Este es el juego de las Navidades, que todo siga igual aunque sea mentira, y que nosotros pasemos, pasemos, convertidos en viejas fotografías de imágenes vaporosas
Las fiestas navideñas son demasiado previsibles y no solo por el cuñadismo —componente fundamental para alargar las sobremesas y poder digerir los turrones—, sino porque todo está inscrito en una tradición que ha hecho de la cursilería el grado súmmum del amor fraterno. De no ser así, el rey de España no se atrevería a regalarnos un discurso de cuñadismo real a la altura del personaje más cuñado de una película del fascista de Frank Capra, y las televisiones no nos regalarían las protuberancias de una fiesta de las campanadas en la que los hombres presentadores parecen borrachos de casino que lo han perdido todo y las presentadoras, princesas por un día que compiten en una gala de vestidos que hacen las delicias de los traumatólogos. Como siempre, la que quiso llevarse el premio fue Cristina Pedroche, con un vestido hecho con su leche materna, un toque lacrimógeno que no le sirvió para ganar el concurso del share televisivo. Yo, que estaba en las Azores, no la vi en directo, pero sí que pude investigar por Google las tribulaciones de una presentadora que confundió las campanadas con el desfile del carnaval de Santa Coloma de Gramenet. Se ve que la leche estaba agria.

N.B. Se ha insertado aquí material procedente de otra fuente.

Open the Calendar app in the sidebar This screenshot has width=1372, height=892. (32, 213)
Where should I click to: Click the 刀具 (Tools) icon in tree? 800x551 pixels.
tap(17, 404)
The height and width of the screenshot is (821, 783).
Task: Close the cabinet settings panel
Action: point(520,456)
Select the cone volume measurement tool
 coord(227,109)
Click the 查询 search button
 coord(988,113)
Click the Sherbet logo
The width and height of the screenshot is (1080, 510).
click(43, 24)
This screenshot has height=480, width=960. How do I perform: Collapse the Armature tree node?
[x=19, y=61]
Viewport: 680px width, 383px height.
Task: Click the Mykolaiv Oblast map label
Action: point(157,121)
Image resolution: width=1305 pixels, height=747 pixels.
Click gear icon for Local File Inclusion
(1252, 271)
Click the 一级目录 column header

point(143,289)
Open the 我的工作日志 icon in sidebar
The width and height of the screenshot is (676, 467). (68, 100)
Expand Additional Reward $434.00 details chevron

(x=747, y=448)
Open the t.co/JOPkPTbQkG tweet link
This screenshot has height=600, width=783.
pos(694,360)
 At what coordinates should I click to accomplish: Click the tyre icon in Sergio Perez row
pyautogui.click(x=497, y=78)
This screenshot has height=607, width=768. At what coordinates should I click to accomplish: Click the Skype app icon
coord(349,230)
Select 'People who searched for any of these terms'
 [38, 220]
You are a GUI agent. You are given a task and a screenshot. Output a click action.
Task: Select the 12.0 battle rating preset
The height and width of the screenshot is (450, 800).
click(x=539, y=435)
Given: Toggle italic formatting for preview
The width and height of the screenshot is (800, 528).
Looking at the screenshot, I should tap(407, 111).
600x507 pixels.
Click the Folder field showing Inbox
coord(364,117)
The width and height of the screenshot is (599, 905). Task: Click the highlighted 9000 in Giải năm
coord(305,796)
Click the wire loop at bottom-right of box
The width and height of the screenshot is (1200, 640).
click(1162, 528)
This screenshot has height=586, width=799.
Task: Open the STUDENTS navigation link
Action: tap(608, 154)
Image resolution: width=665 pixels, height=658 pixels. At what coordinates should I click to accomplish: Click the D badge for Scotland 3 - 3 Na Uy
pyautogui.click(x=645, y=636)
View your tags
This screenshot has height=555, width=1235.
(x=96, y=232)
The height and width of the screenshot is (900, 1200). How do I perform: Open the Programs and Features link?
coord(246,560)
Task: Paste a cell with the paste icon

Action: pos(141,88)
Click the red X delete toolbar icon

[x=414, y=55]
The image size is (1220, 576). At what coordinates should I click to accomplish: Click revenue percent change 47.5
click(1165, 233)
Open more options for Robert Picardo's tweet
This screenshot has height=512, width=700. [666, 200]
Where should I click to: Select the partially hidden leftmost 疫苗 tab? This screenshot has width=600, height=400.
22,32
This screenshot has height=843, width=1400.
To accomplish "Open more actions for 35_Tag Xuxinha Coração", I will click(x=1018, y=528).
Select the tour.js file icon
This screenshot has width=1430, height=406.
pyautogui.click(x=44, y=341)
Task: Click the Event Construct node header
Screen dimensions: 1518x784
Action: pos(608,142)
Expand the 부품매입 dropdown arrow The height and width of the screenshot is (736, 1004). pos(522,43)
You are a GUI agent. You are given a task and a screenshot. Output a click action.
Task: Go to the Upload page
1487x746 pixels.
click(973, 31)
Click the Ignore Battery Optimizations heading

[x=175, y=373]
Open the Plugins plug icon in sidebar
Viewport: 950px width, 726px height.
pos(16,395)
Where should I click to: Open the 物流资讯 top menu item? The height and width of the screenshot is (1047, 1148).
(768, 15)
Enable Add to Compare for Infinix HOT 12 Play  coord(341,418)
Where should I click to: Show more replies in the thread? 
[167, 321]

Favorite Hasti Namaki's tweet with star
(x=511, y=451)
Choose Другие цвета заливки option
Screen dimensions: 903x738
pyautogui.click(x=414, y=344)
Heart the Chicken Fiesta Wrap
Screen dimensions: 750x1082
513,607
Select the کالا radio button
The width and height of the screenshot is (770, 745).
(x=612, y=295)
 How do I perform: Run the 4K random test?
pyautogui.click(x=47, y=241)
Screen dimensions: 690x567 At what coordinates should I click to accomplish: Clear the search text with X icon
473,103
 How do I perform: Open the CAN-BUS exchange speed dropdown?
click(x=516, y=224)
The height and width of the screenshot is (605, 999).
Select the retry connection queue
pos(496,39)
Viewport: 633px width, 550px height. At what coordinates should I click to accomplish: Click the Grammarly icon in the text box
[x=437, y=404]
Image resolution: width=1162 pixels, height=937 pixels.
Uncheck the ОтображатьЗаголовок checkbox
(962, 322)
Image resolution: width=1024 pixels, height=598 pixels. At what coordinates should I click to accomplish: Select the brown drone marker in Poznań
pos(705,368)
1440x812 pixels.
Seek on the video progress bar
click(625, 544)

Mis hijos fueron unos niños privilegiados y tuvieron unos Reyes generosos, y de no haber sido por ellos, habría huido del 24 de diciembre al 7 de enero para no tener que sentirme culpable de no ser feliz como estaba escrito en el guion. Una vez que fui padre, la hoja de ruta cambió. Y si tengo un recuerdo que conservo, como el caganer que coloco año tras año en un lugar estratégico del pesebre para enseñar el culo a las autoridades eclesiásticas y reales, es el de mi hijo pequeño y cómo, después de tres años de hospitalizaciones, aprendió la magia de la fábula: la del oro, la mirra y el incienso, la del vaso de leche y las galletas para que Sus Majestades cogieran fuerzas para proseguir su viaje nocturno, y la del despertar deprisa y corriendo para ver si le habían dejado algún regalo. Mi hijo mayor tiene 24 años y le toca a él coger el testigo de padre ceremonioso, y mi hijo pequeño murió cuando ya era más admirador de Baltasar que de Melchor, pero este es el juego de las Navidades, que todo siga igual aunque sea mentira, y que nosotros pasemos, pasemos, convertidos en viejas fotografías de imágenes vaporosas.
Acabado este teatro del absurdo, nos esperan cosas menos mundanas. Una, también absurda, será la inscripción a unos gimnasios para disminuir la mala conciencia calórica y a los que no iremos; la otra, más complicada, será la de intentar engrosar las cuentas corrientes enflaquecidas. Y una pregunta repetida es qué haremos con los turrones que han sobrado. Mi abuelo Evaristo, un hombre que las había pasado muy canutas en la posguerra, con un consejo de guerra y cinco años de cárcel en Burgos, y una libertad condicionada por un salario de descargador del muelle, los solía guardar para el año siguiente bien envueltos con papel de periódico, pero por la magia del tiempo, la textura del turrón de yema mutaba en la de un turrón de Alicante, que solía acabar, por la magia potagia de mi abuela, en la basura. Adiós y hasta el año que viene.